--- START OF Document passage ---
Posted: Tue Jan 29, 2019 10:49 am
by IAmScared
It doesn't make sense.It's like me saying a person who touched my boobs without my consent raped me.

Re: I disagree

Posted: Tue Jan 29, 2019 11:00 am
by Sam W
Can I ask what part of it does't make sense, given the definition I described in my first post? Too, I'm not saying you have to define something that happened to you any given way; simply that someone forcibly touching another persons' breasts without their consent falls under the definition of sexual assault used by professionals who work with survivors.

Re: I disagree

Posted: Wed Jan 30, 2019 7:37 am
by IAmScared
Is sexual assault the same thing as rape?
--- END OF Document passage ---
--- START OF The input ---
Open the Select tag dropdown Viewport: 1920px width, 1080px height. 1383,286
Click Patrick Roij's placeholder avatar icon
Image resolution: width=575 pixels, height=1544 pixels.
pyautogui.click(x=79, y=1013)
--- END OF The input ---
--- START OF The input ---
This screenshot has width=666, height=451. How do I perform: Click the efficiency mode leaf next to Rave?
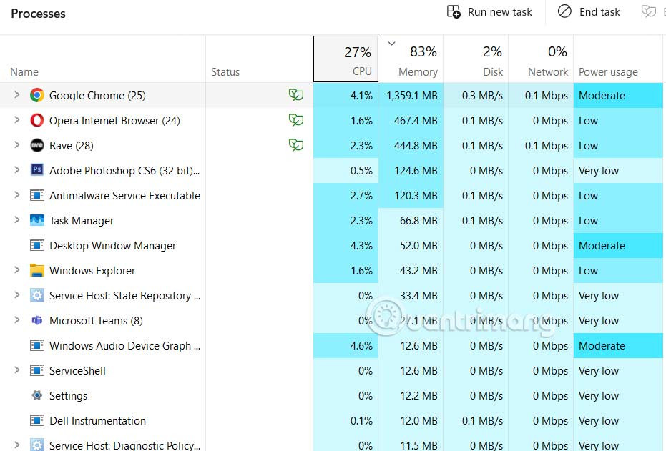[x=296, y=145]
--- END OF The input ---
== Complete the following ==
1. In the listing, replace "dropdown" with "menu" in the part that opens with the line containing "Open the Select" and closes with the line containing "pyautogui.click(x=79, y=1013)", leaving everything else unchanged. Return only those lines.
2. Write what comes next in the forum discussion on the definition of sexual assault, starting after its final post.
The forum discussion and the listing were taken from unrelated sources.

== Responses in order ==
1.
Open the Select tag menu Viewport: 1920px width, 1080px height. 1383,286
Click Patrick Roij's placeholder avatar icon
Image resolution: width=575 pixels, height=1544 pixels.
pyautogui.click(x=79, y=1013)

2.
Re: I disagree

Posted: Wed Jan 30, 2019 9:18 am
by Heather
Rape is more of a cultural/vague term. Sexual assault is a legal term and one used more in healthcare. It is also more specific. Some people use them interchangeably, others do not.

We’re more inclined to use terms like sexual abuse and assault here, simply because they are better defined.

That said, you get to call things that have happened to you what you want to. In your posts, I am seeing a pattern of what sounds like sexual abuses and I worry that you seeming to want to dismiss them as abuses might be making you more vulnerable to them, though.